RELATO "EL OLVIDO QUE ACECHA"
Esa mañana, el café le supo extraño. ¿algo amargo? quizás, los pimientos fritos de la cena son muy indigestos. El de la tarde sí estaba como siempre, dulce y bueno. El del día siguiente volvió con esa amargura y lo achacó de nuevo a esa cena pesada que no debía probar. Más de una semana se repitió la escena que alternaban lo amargo con lo dulce vespertino. Llegó a pensar que no le caía bien desayunar y prefirió cambiarlo por una infusión, pero el resultado era el mismo: "malditos pimientos", pero es un sacrificio enorme no cenarlos...
El almuerzo siempre estaba helado. Era invierno y una sopa fría no la ayudaba a entrar en calor. No se la tomó. Se contentó con un bocadillo de algo que guardara en la despensa. El microondas la miraba para que entrara en él, pero ella no se dio por aludida.

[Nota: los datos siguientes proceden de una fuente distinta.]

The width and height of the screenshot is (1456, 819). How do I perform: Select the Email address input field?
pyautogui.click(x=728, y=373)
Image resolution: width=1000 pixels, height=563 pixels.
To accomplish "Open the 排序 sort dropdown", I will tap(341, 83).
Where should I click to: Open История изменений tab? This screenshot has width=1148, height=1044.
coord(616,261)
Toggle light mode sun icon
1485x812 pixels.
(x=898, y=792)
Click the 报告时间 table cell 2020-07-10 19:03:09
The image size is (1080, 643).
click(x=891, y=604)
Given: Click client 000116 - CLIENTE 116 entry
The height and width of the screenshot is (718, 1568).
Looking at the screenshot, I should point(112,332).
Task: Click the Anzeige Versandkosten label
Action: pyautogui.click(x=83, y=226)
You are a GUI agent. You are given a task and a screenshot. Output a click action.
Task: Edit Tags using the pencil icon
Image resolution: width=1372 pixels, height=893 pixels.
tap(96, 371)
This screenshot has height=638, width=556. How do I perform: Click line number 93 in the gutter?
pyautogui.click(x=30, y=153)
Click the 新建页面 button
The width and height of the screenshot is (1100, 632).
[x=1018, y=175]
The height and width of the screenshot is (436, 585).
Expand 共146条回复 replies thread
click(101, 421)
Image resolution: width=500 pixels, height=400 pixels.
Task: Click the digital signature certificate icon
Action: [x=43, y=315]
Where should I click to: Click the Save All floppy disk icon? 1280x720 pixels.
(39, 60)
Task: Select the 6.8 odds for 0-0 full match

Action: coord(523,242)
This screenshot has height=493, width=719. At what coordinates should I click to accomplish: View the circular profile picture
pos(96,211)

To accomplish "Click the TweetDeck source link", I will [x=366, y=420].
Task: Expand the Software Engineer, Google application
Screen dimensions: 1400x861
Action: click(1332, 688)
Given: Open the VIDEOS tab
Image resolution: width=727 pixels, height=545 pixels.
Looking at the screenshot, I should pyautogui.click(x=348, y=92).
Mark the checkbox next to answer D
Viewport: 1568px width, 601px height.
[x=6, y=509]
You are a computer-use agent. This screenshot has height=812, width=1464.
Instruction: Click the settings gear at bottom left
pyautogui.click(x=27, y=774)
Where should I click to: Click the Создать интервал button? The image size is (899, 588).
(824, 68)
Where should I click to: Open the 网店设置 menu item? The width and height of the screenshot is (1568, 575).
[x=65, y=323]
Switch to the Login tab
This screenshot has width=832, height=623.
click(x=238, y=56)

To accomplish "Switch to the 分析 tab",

No perdonaba su paseo antes del mediodía, era su costumbre desde su jubilación y caminaba por el laberinto callejero hasta llegar al mismo punto y vuelta a casa. Ahora, las calles le bailaban sin alegrías, andaba con ellas y la tristeza, no las reconocía y, sólo preguntando a los transeuntes, conseguía su objetivo. Cansada de esa odisea, prefirió no vivir más aventuras vertiginosas y optó por la lectura desde su sofá. Nuevamente, el camino se le hacía eterno, nunca avanzaba, siempre en el mismo punto después de leer las mismas cinco páginas. Cada renglón era nuevo para ella después de más de un mes. Finalmente, decidió no salir de esas frases repetidas, ya se había habituado a ellas y le resultaban familiares. En la televisión, pudo ver hasta que no reconoció su canal favorito. ¡Este mando debe estar averiado!.
Siempre fue coqueta, sus looks eran muy cuidados y brillantes. Ahora, más opacos, la bata de estar por casa era su conjunto favorito; no la obligaba a pensar, tampoco podía.
Su casa la llenó con fotos de aquellos tan queridos y ahora tan invisibles. Poco a poco, fue olvidando de quién era quién. Se limitaba a llamarlos los suyos. Sabía que eran muchos, pero pocos. Algunos domingos, que no hiciera calor o viento o lluvia o frío o les surgiera algún imprevisto que les sorprendía sin esperarlo, iban a su casa. Ella los seguía llamando "sus seres queridos", en realidad, no era capaz de distinguir a los hijos, nietos u otros parentescos, pero daba igual, estaban allí. Al poco, marchaban a sus quehaceres con un beso y un hasta el domingo sin precisar qué día era ese. Ella los esperaba cada mañana por si amanecía dominical.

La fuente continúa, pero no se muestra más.